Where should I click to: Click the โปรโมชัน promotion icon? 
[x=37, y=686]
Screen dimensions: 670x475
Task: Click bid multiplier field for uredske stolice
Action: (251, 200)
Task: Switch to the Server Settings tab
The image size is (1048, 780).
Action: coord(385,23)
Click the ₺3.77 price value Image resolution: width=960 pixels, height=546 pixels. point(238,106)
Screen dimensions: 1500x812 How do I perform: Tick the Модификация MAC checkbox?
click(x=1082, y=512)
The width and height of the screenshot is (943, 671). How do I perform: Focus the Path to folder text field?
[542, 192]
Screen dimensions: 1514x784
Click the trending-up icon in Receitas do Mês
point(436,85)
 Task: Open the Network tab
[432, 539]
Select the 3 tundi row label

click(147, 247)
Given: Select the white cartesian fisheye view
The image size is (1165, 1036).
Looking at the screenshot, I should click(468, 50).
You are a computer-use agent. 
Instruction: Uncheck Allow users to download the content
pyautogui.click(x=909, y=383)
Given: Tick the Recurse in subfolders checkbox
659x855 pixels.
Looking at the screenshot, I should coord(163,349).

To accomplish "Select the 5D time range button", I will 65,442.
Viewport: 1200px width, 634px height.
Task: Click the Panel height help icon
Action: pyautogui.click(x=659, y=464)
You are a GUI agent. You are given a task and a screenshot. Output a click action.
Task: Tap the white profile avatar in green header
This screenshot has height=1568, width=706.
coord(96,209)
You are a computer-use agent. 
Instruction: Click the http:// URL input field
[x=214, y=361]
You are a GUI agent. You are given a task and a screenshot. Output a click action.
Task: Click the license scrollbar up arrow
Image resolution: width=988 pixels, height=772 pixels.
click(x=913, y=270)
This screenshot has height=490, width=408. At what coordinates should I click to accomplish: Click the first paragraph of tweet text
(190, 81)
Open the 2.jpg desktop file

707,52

□ □ □ □ □

**Directions**
Your response should be made up of the lines in the data that contain the word "white".

**Solution to this problem**
Given: Select the white cartesian fisheye view
Task: Tap the white profile avatar in green header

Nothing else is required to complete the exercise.